Mean score of decision tree:
 0.9398022953840999
Mean score of Logistic regression:
 0.897555499706794
Mean score of KNN:
 0.8477909022367429
Mean score of Naiye Bayes:
 0.8477909022367429
Mean score of SVM:
 0.9953723716176593


In [19]:
import warnings

# Use filterwarnings to suppress specific warning
warnings.filterwarnings("ignore") 

#Define the inner and outer loops
inner_cv = KFold(n_splits = 5, shuffle=True, random_state=1)
outer_cv = KFold(n_splits = 5, shuffle=True, random_state=1)
#scoring = ['precision', 'recall', 'f1', 'accuracy']

#Set the hyperparameters of separate models
dt_grid = {'max_depth':range(1,21),
          'min_samples_split':range(2,21),
          'criterion':['gini']}

lr_grid = {'penalty':['l1', 'l2'],
           'C':[0.001, 0.01, 0.1, 1, 10, 100, 1000],
           'multi_class':['auto'],
           'solver' :['liblinear']}

knn_grid = {'n_neighbors':range(1,21),
            'leaf_size':range(1,11),
            'weights':['uniform']}

nb_grid = {'var_smoothing': np.logspace(0,-9, num=100)}

svc_grid = {"C": [0.001, 0.01, 0.1, 1, 10, 100, 1000],
            "gamma": [0.01, 0.001, 0.0001, 0.1],
            'kernel': ['rbf', 'poly', 'linear']}

dt = tree.DecisionTreeClassifier()
lr = LogisticRegression()
knn = neighbors.KNeighborsClassifier()
svm = SVC()
gnb = GaussianNB()
svm.probability = True

#Create inner loop cv using GridSearchCV
dt_clf = GridSearchCV(estimator=dt, param_grid=dt_grid, cv=inner_cv, refit=True)
lr_clf = GridSearchCV(estimator=lr, param_grid=lr_grid, cv=inner_cv, refit=True)
knn_clf = GridSearchCV(estimator=knn, param_grid=knn_grid, cv=inner_cv, refit=True)
nb_clf = GridSearchCV(estimator=gnb, param_grid=nb_grid, cv=inner_cv, refit=True)
svc_clf = GridSearchCV(estimator=svm, param_grid=svc_grid, cv=inner_cv, refit=True)

#Create outer loop cv using cross_val_score
dt_score = cross_val_score(dt_clf, X=X_order, y=y_order, cv=outer_cv)
print("Mean score of decision tree:\n", dt_score.mean())

lr_score = cross_val_score(lr_clf, X=X_order, y=y_order, cv=outer_cv)
print("Mean score of Logistic regression:\n", lr_score.mean())

knn_score = cross_val_score(knn_clf, X=X_order, y=y_order, cv=outer_cv)
print("Mean score of KNN:\n", knn_score.mean())

nb_score = cross_val_score(knn_clf, X=X_order, y=y_order, cv=outer_cv)
print("Mean score of Naiye Bayes:\n", knn_score.mean())

svc_score = cross_val_score(svc_clf, X=X_order, y=y_order, cv=outer_cv)
print("Mean score of SVM:\n", svc_score.mean())

Mean score of decision tree:
 0.9826405294462596
Mean score of Logistic regression:
 0.8177012649744493
Mean score of KNN:
 0.9369272011393148
Mean score of Naiye Bayes:
 0.9369272011393148
Mean score of SVM:
 0.9843880371952751


### Overall model performance comparison
**1. Models of One hot encoding vs.
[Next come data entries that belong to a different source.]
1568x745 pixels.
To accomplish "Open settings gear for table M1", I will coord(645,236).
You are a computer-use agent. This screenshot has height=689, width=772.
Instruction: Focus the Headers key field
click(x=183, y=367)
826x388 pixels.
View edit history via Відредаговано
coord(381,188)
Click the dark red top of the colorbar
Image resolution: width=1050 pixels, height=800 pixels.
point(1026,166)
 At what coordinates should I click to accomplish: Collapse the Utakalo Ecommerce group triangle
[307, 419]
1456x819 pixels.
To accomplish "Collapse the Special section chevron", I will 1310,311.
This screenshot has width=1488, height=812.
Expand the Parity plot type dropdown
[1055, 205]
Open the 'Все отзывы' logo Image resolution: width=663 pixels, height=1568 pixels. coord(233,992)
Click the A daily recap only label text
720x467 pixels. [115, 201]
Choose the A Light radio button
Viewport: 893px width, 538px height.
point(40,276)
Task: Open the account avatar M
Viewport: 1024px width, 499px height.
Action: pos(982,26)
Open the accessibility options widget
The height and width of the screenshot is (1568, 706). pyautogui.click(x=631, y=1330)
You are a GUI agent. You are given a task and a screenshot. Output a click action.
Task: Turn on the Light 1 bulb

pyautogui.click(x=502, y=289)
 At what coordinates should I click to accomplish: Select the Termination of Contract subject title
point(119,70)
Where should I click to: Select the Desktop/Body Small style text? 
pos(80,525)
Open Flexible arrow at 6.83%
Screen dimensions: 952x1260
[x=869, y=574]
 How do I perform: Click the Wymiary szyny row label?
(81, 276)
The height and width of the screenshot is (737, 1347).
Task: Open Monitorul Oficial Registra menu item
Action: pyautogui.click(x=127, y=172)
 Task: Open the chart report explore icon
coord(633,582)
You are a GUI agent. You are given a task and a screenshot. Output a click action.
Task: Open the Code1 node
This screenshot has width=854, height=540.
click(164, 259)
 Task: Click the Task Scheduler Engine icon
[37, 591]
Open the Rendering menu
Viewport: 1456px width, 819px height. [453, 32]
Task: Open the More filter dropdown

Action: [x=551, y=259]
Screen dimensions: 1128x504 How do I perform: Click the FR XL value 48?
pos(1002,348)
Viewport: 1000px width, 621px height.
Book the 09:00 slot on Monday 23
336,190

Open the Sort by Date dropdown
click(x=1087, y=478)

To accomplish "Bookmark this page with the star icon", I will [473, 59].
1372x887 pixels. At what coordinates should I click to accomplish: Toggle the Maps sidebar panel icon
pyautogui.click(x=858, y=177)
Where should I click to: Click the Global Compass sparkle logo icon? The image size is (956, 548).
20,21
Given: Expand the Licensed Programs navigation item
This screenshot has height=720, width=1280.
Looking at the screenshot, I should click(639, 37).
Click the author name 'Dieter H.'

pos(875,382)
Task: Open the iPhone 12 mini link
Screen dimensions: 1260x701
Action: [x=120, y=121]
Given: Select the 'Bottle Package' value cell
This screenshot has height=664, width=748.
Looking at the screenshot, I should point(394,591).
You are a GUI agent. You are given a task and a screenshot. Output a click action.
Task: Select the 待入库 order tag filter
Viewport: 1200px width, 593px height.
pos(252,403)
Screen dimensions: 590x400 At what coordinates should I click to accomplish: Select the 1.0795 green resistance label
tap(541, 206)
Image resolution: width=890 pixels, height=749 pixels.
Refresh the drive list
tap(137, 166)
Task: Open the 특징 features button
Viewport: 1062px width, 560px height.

Ordinal dataset**   
* Overall models with ordernal dataset perform better than one hot encoding dataset.  

**2. Models comparision of ordinal dataset**  
* In the five models with ordinal data, I found that **mean scores of mostly models are up to 90%, and support vector machine performs the best.** Thus I use SVM to rebuild the model and tune hyperparameters again.

**3. Model comparison**
Model | Mean accuracy of categorical data | Mean accuracy of ordinal data
--- | --- | --- 
Decision Tree | 0.94 | 0.98 
Logistic Regression | 0.90 | 0.82 
KNN | 0.85 | 0.94 
Naive Bayes | 0.85 | 0.94 
**SVM** | **0.99** | **0.98** 

## Final model using the best performance of model - SVM
SVM of ordinal data shows the most stable and robust performance, so I choose SVM to rebuild and tune hyperparameters again.

In [33]:
#X_train_order, X_test_order, y_train_order, y_test_order = train_test_split(X_order, y_order, test_size=0.3, random_state=20)
X_train_enc, X_test_enc, y_train_enc, y_test_enc = train_test_split(X_encoded, y, test_size=0.3, random_state=20)

In [34]:
X_train_order, X_test_order, y_train_order, y_test_order = train_test_split(X_order, y, test_size=0.3, random_state=20)

In [35]:
print(X_train_order.shape)
print(X_test_order.shape)
print(y_train_order.shape)
print(y_test_order.shape)

(1209, 6)
(519, 6)
(1209, 1)
(519, 1)


In [36]:
warnings.filterwarnings("ignore") 
inner_cv = KFold(n_splits = 5, shuffle=True, random_state=20)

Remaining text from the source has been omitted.